Alba and Levi’s friendship is a joy to read about. Able to ground each other when needed, they also support putting aside skepticism and doubt for the sake of the other….Drawing on a tale from Peru, Kadarusman ends The Theory of Hummingbirds with the constructive message that all we can do is what we can do. Even a hummingbird dropping beads of water on a raging fire makes a difference, and Alba’s endearing story is sure to change readers as well.” —Amy Mathers
“Why I like this book: Michelle Kadarusman has crafted a richly textured story about [Alba], who has a leg that is directionally challenged. It is a powerful and captivating story about differences and abilities and ‘learning to love who you are and what you can do.’ It is emotionally honest and filled with heart.

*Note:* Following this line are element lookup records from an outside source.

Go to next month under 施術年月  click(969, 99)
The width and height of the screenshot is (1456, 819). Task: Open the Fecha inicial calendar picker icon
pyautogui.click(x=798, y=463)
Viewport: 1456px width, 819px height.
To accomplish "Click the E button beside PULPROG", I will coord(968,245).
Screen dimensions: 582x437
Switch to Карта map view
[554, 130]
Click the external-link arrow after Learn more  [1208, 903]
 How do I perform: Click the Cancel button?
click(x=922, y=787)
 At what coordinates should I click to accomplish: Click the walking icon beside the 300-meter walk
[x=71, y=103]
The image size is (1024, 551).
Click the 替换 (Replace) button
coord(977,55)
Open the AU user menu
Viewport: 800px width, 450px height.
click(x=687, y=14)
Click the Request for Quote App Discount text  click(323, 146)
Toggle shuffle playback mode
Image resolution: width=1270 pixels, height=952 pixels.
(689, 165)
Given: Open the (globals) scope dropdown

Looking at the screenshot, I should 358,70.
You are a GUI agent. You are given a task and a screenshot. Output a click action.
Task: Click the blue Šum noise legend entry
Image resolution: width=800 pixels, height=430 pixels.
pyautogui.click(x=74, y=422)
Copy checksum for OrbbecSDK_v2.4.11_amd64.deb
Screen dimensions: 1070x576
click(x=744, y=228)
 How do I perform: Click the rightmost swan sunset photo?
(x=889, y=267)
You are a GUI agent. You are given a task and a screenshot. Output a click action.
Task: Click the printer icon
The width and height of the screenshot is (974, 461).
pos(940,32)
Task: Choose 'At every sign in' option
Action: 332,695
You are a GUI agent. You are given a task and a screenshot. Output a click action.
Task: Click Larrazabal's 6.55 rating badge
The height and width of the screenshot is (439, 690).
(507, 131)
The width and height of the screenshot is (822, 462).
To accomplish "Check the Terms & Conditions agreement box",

It is important for readers to see themselves in realistic characters like [Alba]….
The author’s use of hummingbirds as a poignant metaphor to help Alba embrace her life in a meaningful way and pursue her big dream. ‘Hummingbirds don’t sit around moaning about their tiny feet and that they can’t walk,’ she says. Like [Alba], the author was born with talipes equinovarus (CTEV), more commonly called club foot.
The plot is paced well with the perfect amount of tension to keep readers intrigued, engaged and guessing. This is an excellent book for any school library.”
“Rating: G…This is a great story about doing what one can and not always comparing oneself with others. I found this a satisfying read which could stimulate some interesting discussion about limitations and friendship. The love interest of Alba’s mother which is hinted at I found unnecessary, although it does add to the happy ending.
A glossary of hummingbird facts is included as an epilogue.”
“A beautiful lesson in Michelle Kadarusman’s The Theory of Hummingbirds…
Alba and Levi seem like great characters and true friends – brought together by their differences from their classmates, but friends because of their similarities including their love of all things hummingbirds, which we learn a lot about in this book.
I particularly love the lesson – and the way it’s told – about understanding your differences, embracing them and doing what you can to make life as you want it.”
“This was a good read, and I actually learned a lot about hummingbirds. The topic is not often covered in middle grade literature, and the author had surgery to repair a clubfoot in elementary school, so I appreciate the perspective she shares. The book is not long, so it’s appealing to a wide variety of readers.”
“In this book for a middle-grade audience (eight to 12 years), the reader readily identifies with Alba’s efforts. Kadarusman also provides plenty of information on hummingbirds, which have such small feet that they only perch, never walk.”